__Prompt__: When you restate the records, do so word for word and omit any picture they contain.

Start of Block

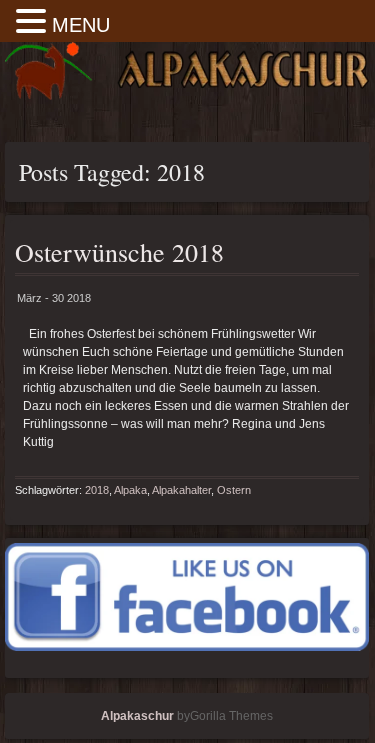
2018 (97, 490)
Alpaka (130, 490)
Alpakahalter (181, 490)
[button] (34, 22)
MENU (81, 25)
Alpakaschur (137, 716)
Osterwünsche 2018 (119, 252)
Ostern (234, 490)
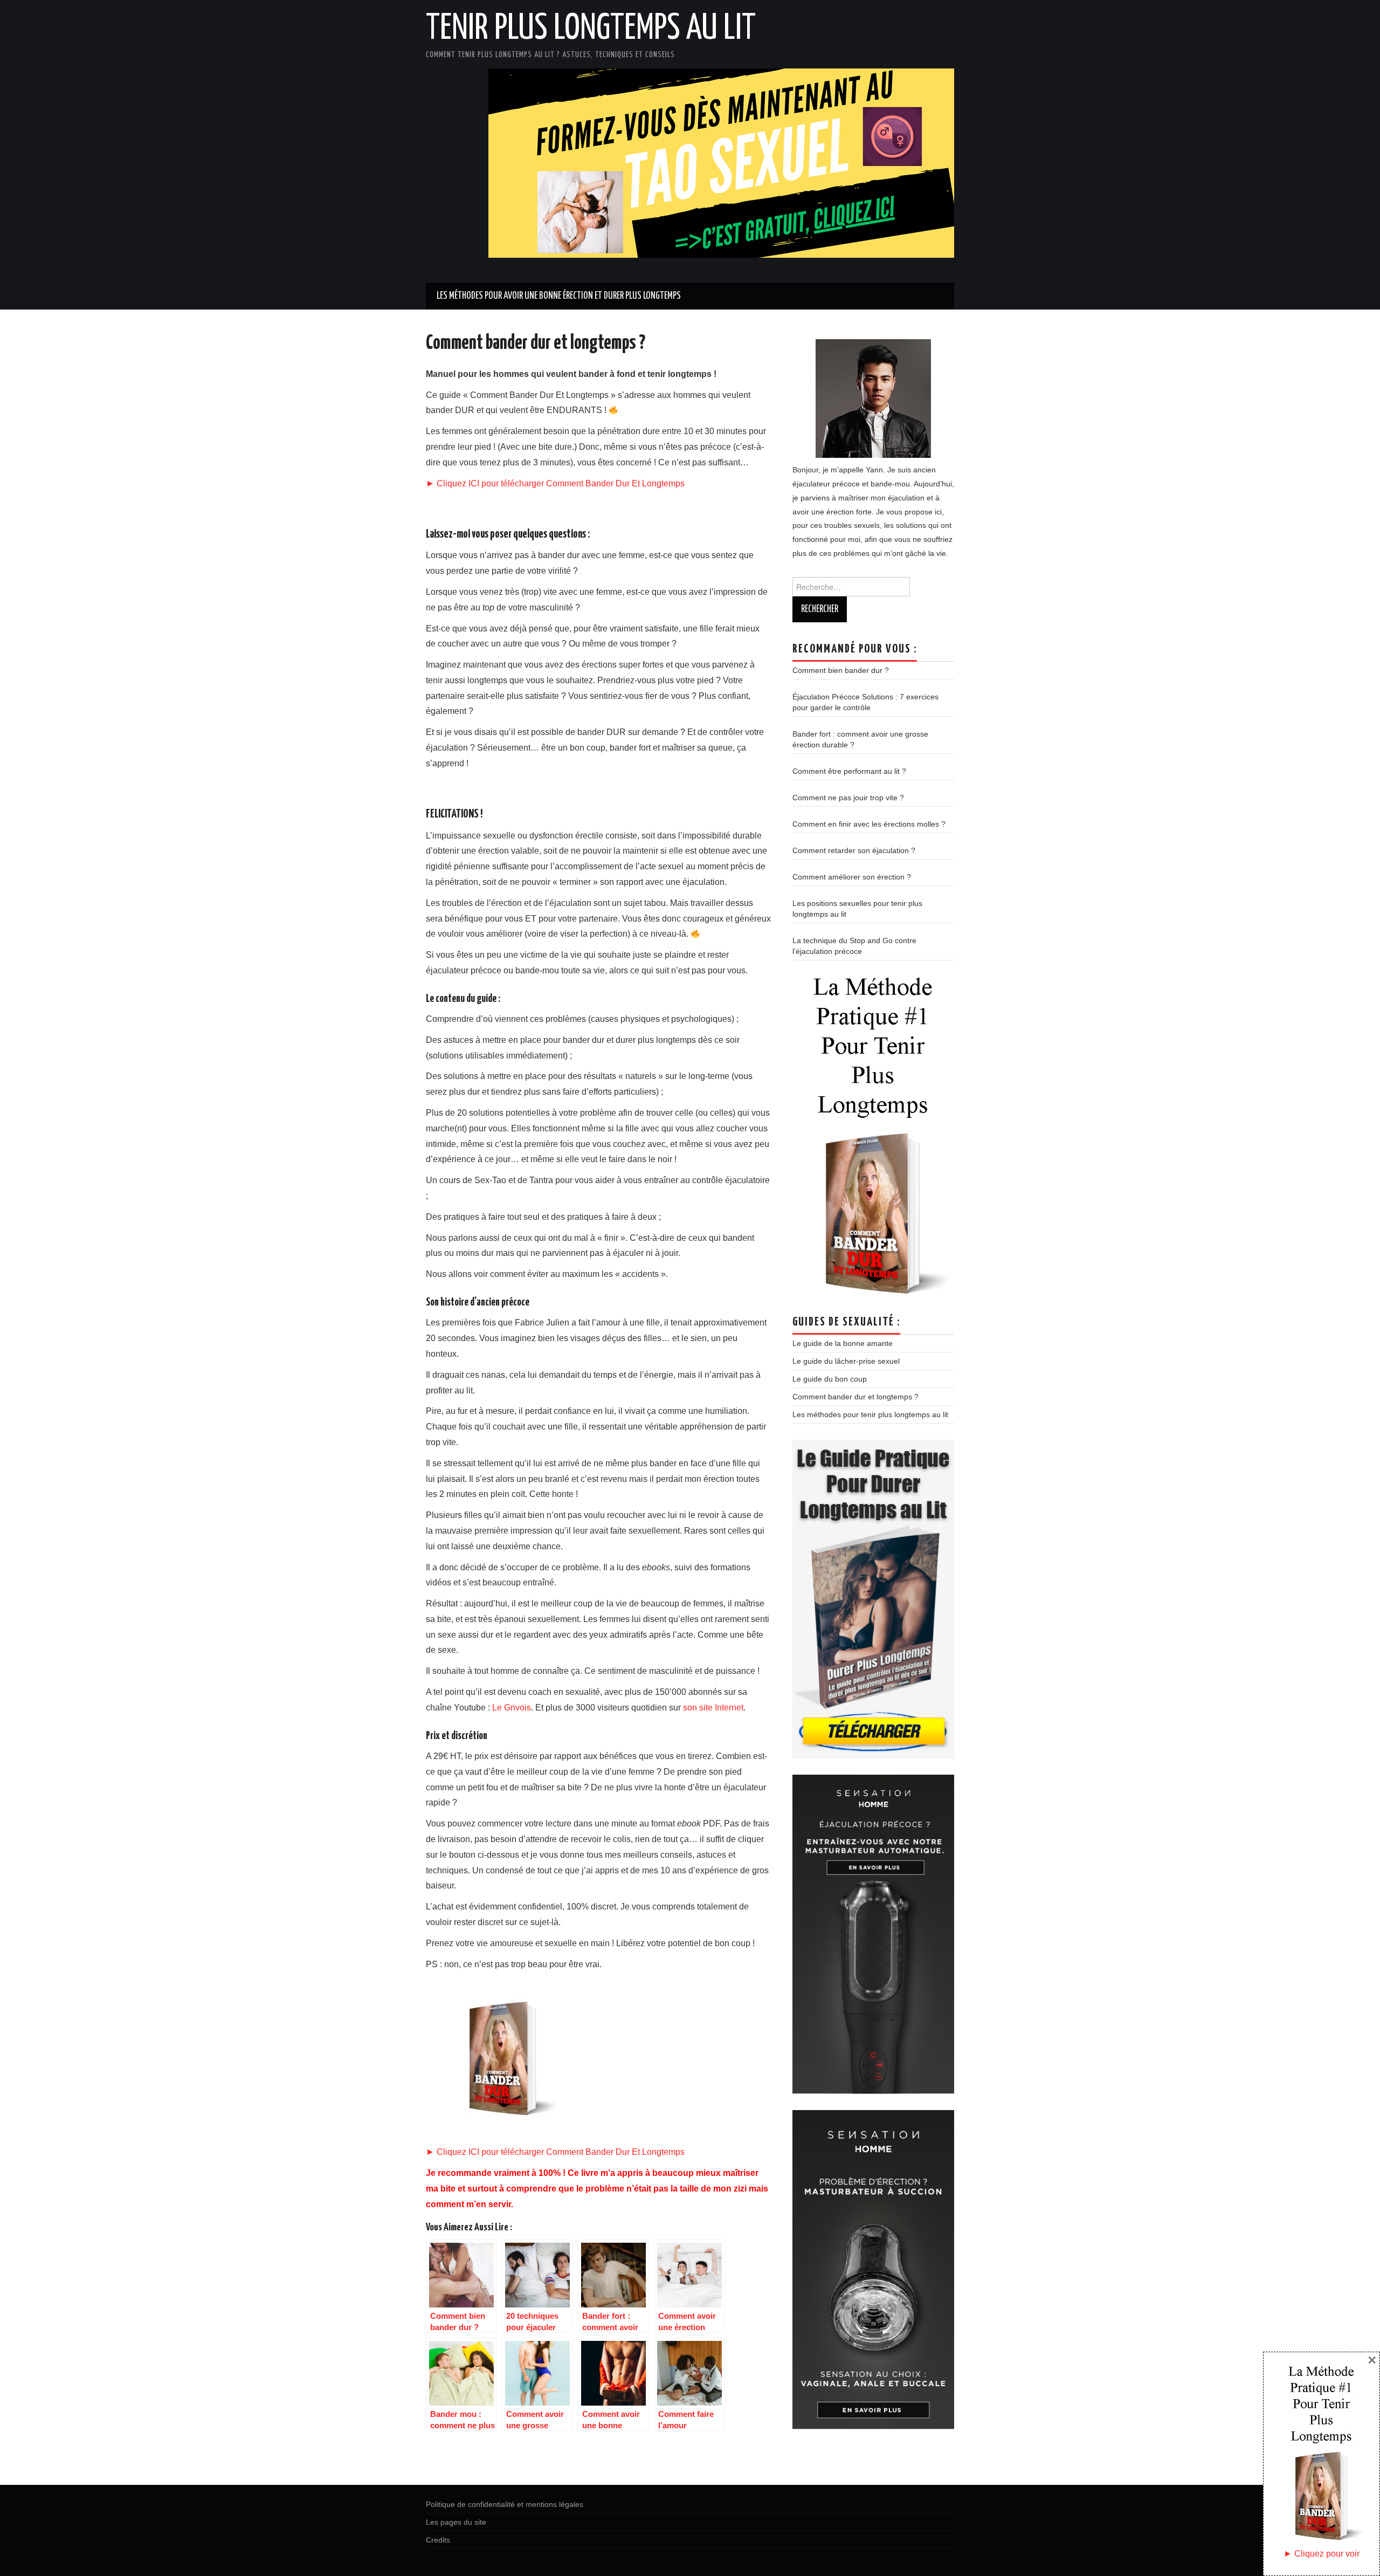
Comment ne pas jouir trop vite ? (848, 797)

End of Block

__Finished task__:
2018 (97, 490)
Alpaka (130, 490)
Alpakahalter (181, 490)
[button] (34, 22)
MENU (81, 25)
Alpakaschur (137, 716)
Osterwünsche 2018 (119, 252)
Ostern (234, 490)
Comment ne pas jouir trop vite ? (848, 797)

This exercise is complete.